**Directions for this task**. Would you repeat the entries below exactly and omit the pictures?

*** Opening Data records ***

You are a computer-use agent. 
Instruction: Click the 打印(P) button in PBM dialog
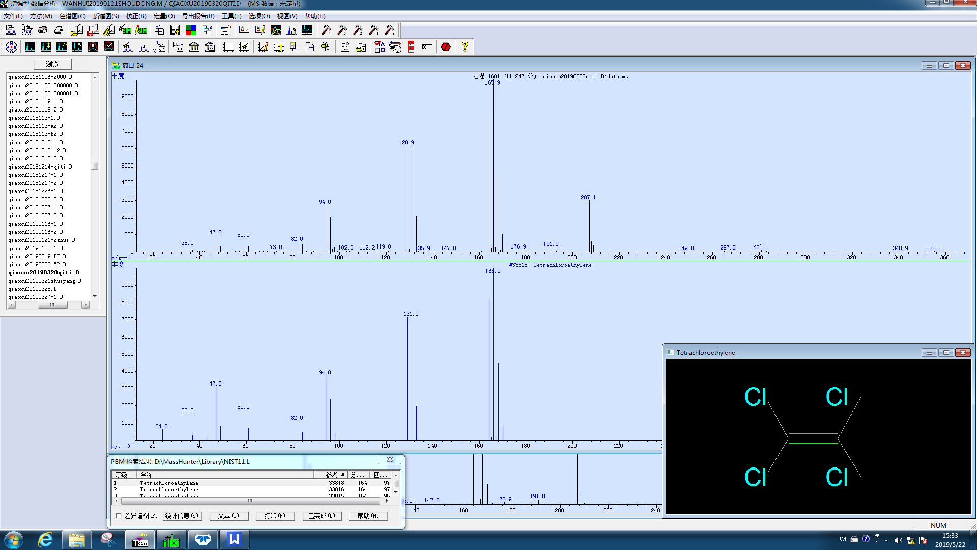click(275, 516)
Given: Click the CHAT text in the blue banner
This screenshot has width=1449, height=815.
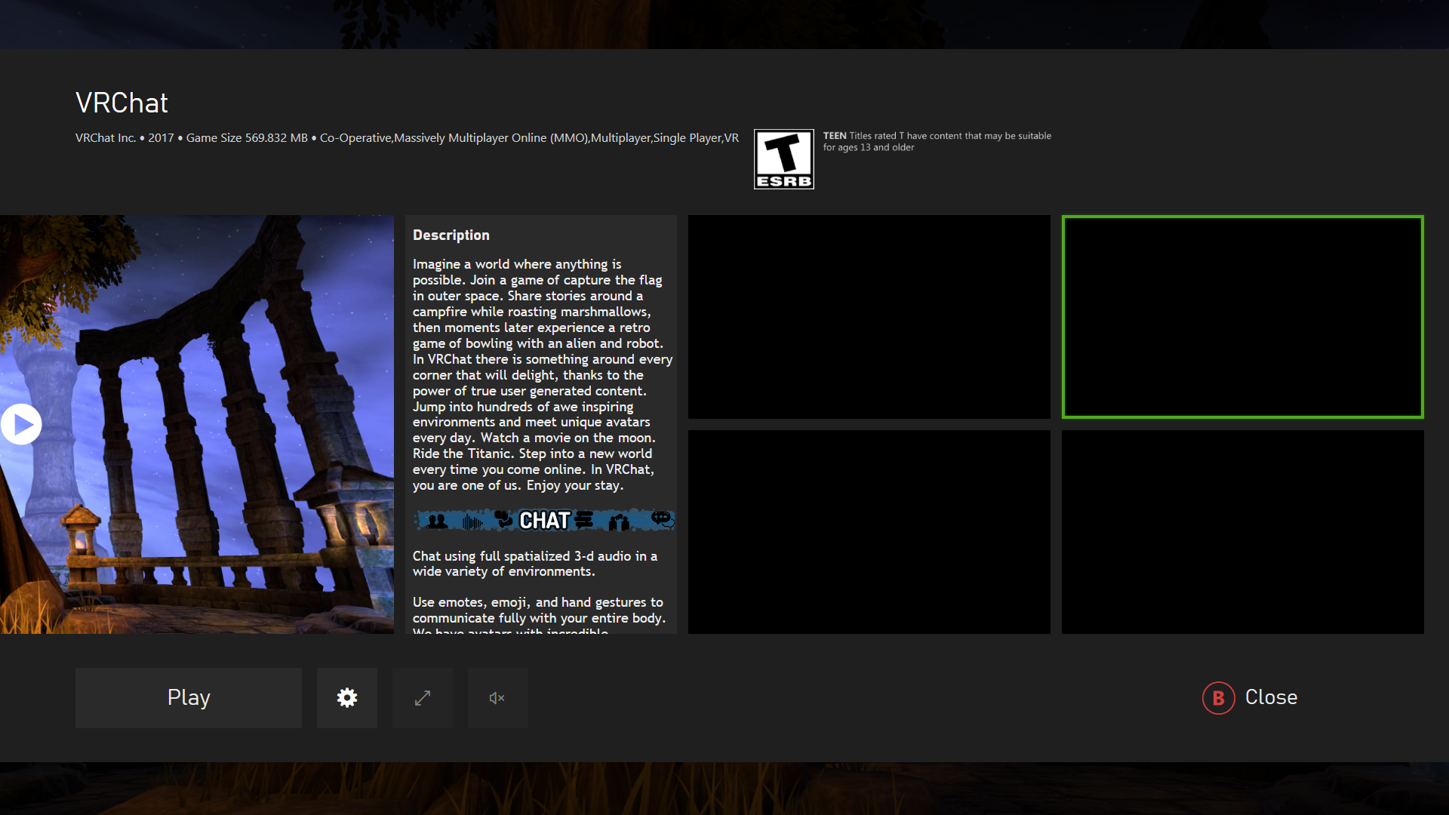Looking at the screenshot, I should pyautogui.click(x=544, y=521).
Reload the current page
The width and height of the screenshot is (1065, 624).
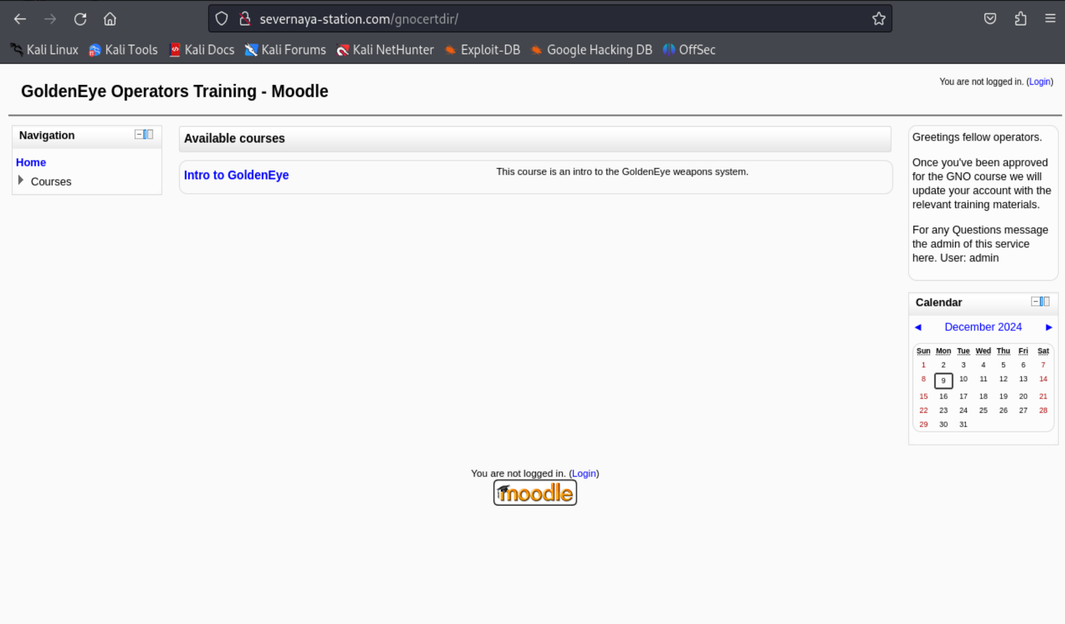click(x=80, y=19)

*** Closing Data records ***

**Task output**.
You are a computer-use agent. 
Instruction: Click the 打印(P) button in PBM dialog
click(275, 516)
Given: Click the CHAT text in the blue banner
This screenshot has width=1449, height=815.
Looking at the screenshot, I should pyautogui.click(x=544, y=521).
Reload the current page
The width and height of the screenshot is (1065, 624).
click(x=80, y=19)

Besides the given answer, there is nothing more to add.